Photo Marco Campanozzi, La Presse

Les tasses de nos grands-mères reprennent du service avec la popularité grandissante que connaît le thé.

L'argenterie

Il était de bon ton de l'exhiber dans une vitrine, au salon ou dans la salle à manger. Hélas, l'argenterie a cette fâcheuse manie de ternir inexorablement sous l'effet de l'acide sulfhydrique contenu dans l'air ambiant, d'où la corvée récurrente du polissage.

Mais la vie de la plupart de nos mères avait peu à voir avec les fastes de Downton Abbey. C'est pourquoi, faute de domesticité idoine, elles ont relégué l'argenterie à la cave ou dans l'armoire au-dessus du frigo. C'est compréhensible, mais néanmoins dommage. On ne le sait pas assez : l'argent, lorsqu'on l'utilise régulièrement, ternit fort peu.

Ressortons donc le sucrier, la soupière ouvragée, le pot à lait, le joli plateau ciselé ! Ils resteront tout beaux, pourvu qu'on les lave de temps à autre avec un savon doux, sans phosphate ni parfum de citron.

Pour savoir si l'on a affaire à de l'argent massif (sterling) ou plaqué, un indice simple : l'argent massif est beaucoup plus léger que le plaqué. Second indice: le poinçon, qui indique la composition de l'alliage. Dans le doute, consulter un expert.

Sur le marché, un service à thé et café peut valoir de quelques dizaines à plusieurs milliers de dollars. Au Canada et au Québec, toutefois, rares étaient les familles en mesure de se procurer de l'argent massif. Inutile de se précipiter à l'Hôtel des encans avec l'argenterie familiale, donc...

PHOTO MARCO CAMPANOZZI, LA PRESSE

L'argent, lorsqu'on l'utilise régulièrement, ternit fort peu.
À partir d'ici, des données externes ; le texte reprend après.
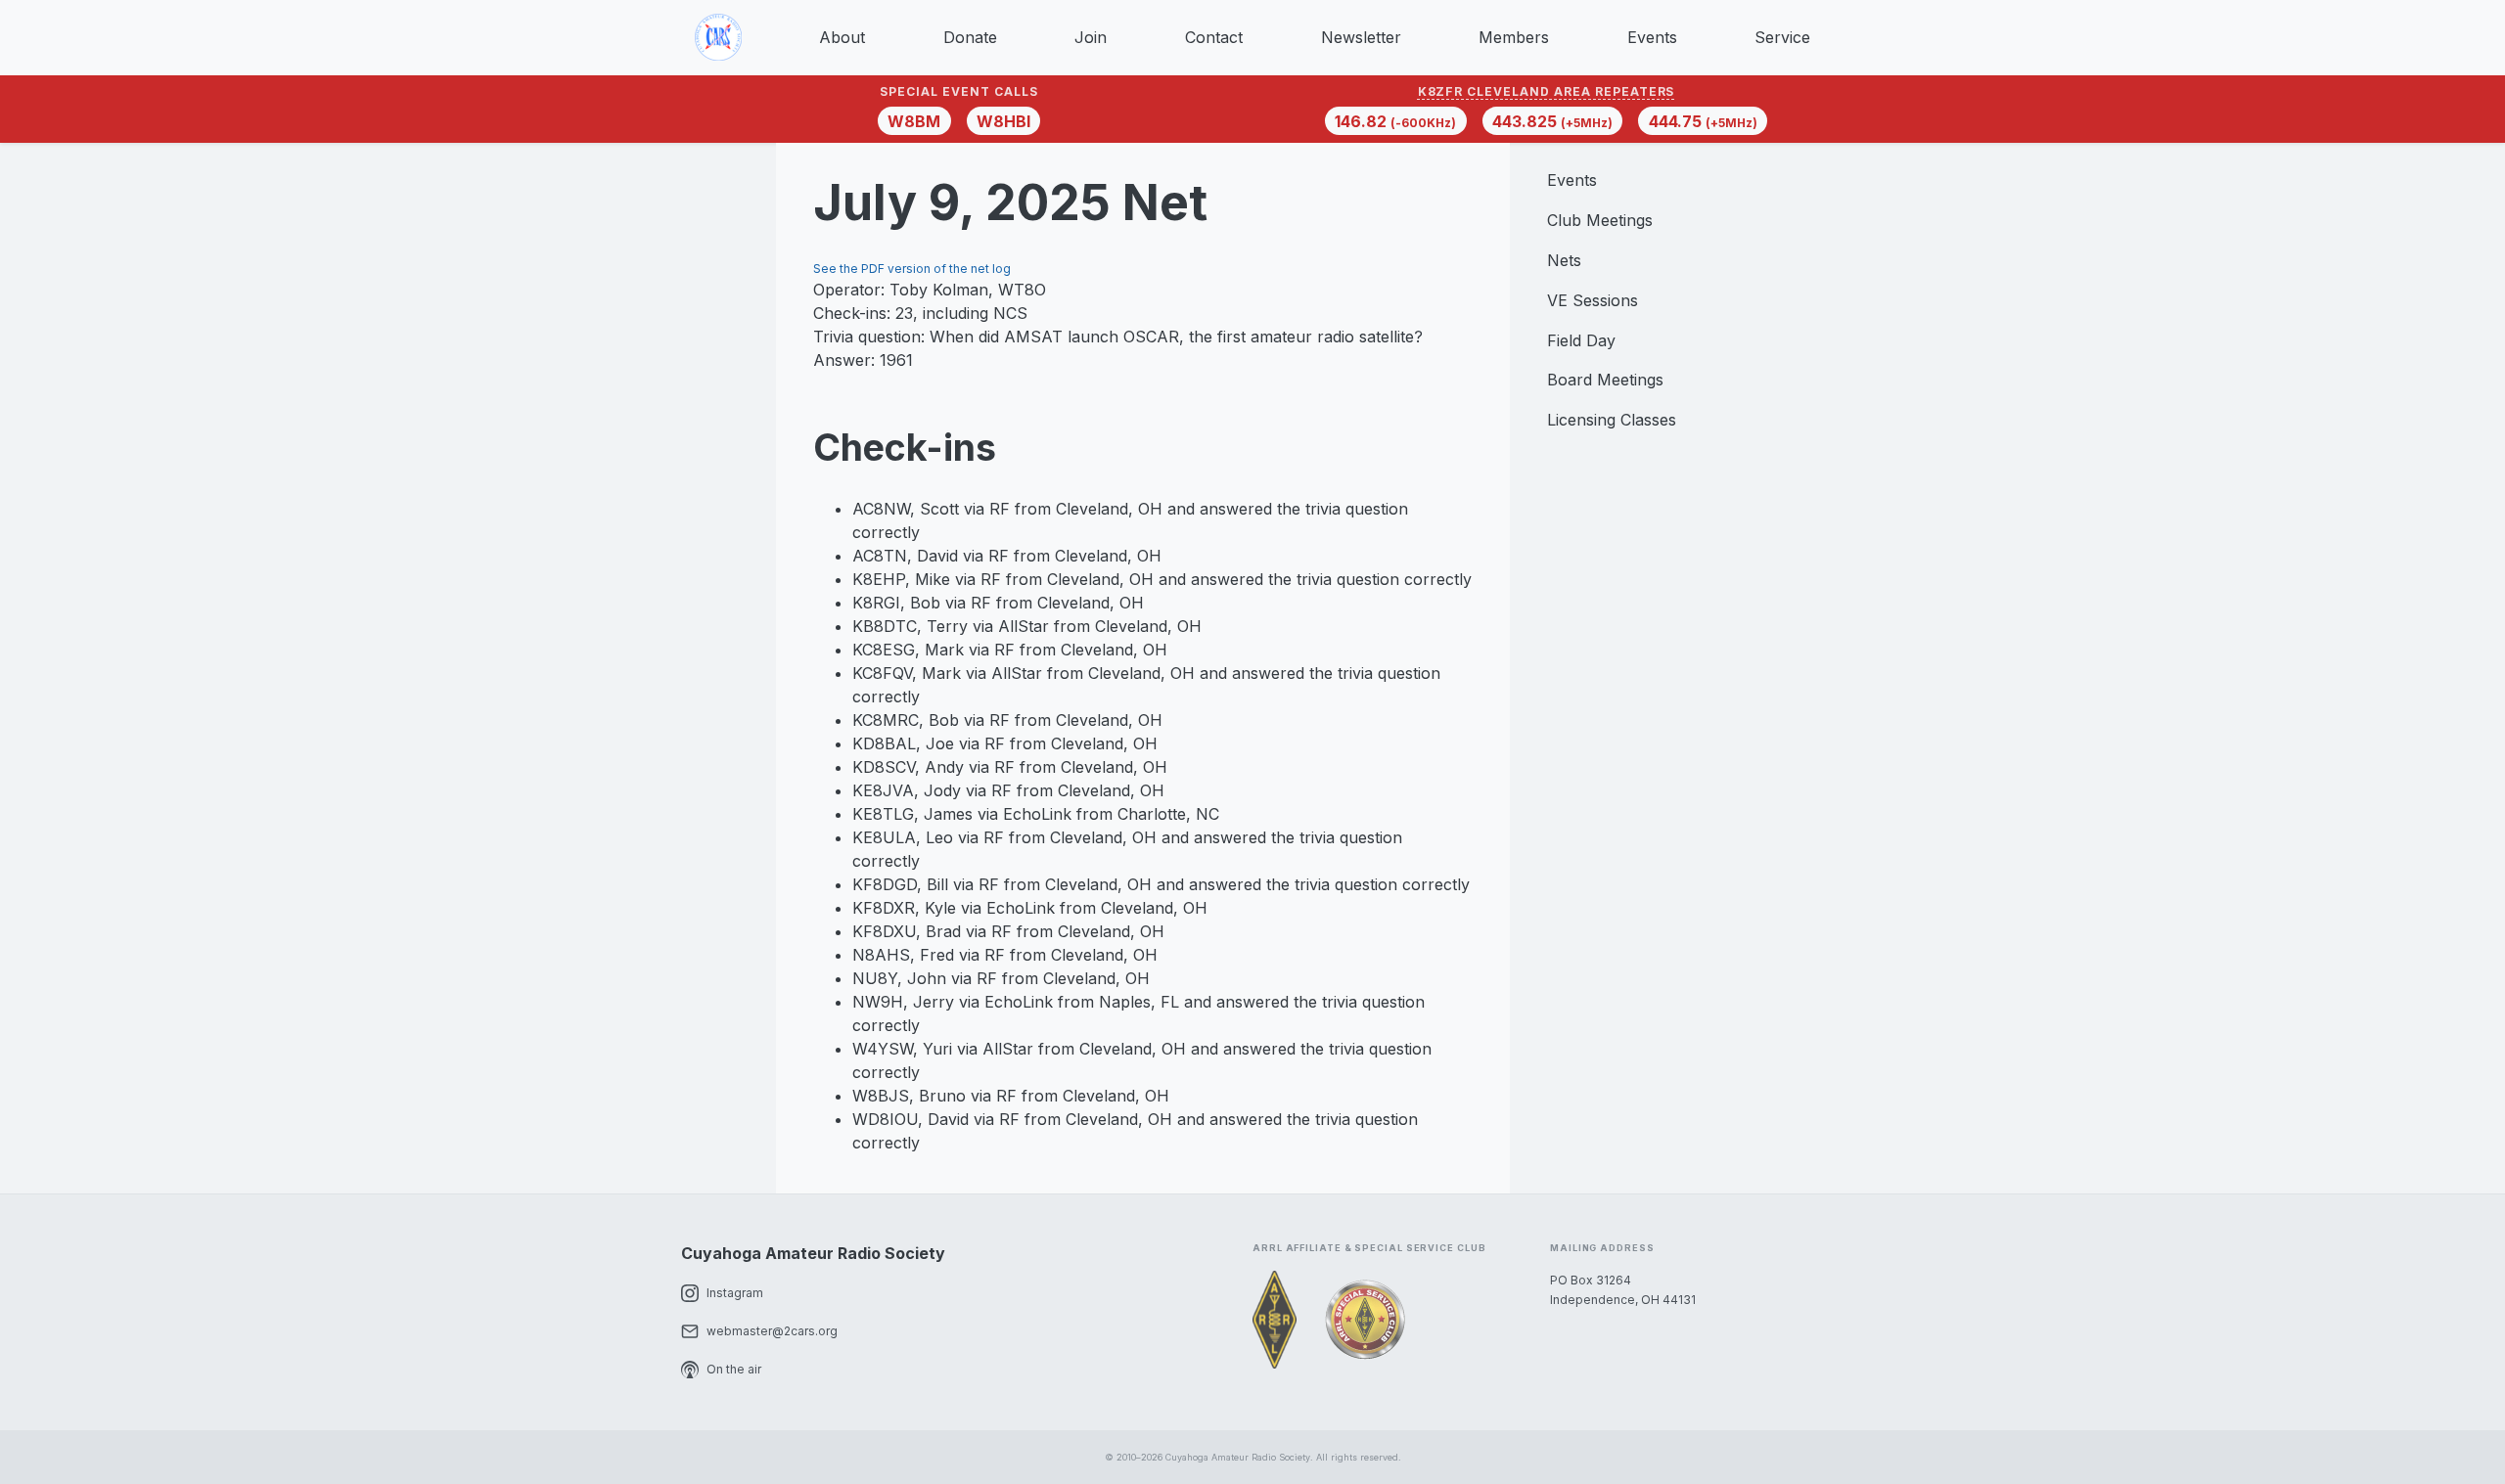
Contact (1214, 37)
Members (1514, 37)
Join (1090, 37)
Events (1652, 37)
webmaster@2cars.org (772, 1331)
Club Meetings (1600, 220)
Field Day (1581, 340)
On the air (733, 1369)
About (842, 37)
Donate (970, 37)
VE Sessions (1592, 300)
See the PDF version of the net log (912, 268)
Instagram (734, 1292)
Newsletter (1361, 37)
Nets (1564, 260)
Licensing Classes (1611, 419)
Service (1782, 37)
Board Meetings (1605, 379)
L'argent massif et le plaqué se différencient facilement: le sterling est beaucoup plus léger que le plaqué.

Le cristal tailléà motif soleil

Dans les années 50 et 60, on trouvait dans pratiquement tous les foyers au moins un objet de cristal à motif soleil (pinwheel en anglais), un grand classique des cadeaux de mariage. Le vrai cristal taillé se reconnaît à son poids (il est plus lourd que le verre, car il contient du plomb) et à ses arêtes aiguës (contrairement à son imitation en verre moulé, dont les arêtes sont plus douces). Comme il est taillé à la main, il n'y a jamais deux pièces exactement identiques. C'est ce qui fait leur charme sinon leur valeur, surtout sentimentale.

Ils ne sont donc ni rares ni précieux, mais on aime quand même le plat à hors-d'oeuvre, le petit pot à confiture avec sa délicate cuiller de cristal, la belle carafe au long cou, le joli beurrier et son couvercle en dôme. Tout cela rutile et scintille, ça vous égaie un petit-déjeuner. Ça ne s'appelle pas soleil pour rien!

Photo Marco Campanozzi, La Presse

Les objets de cristal à motif soleil constituaient un grand classique des cadeaux de mariage dans les années 50 et 60. Comme ils sont taillés à la main, il n'y a jamais deux pièces exactement identiques.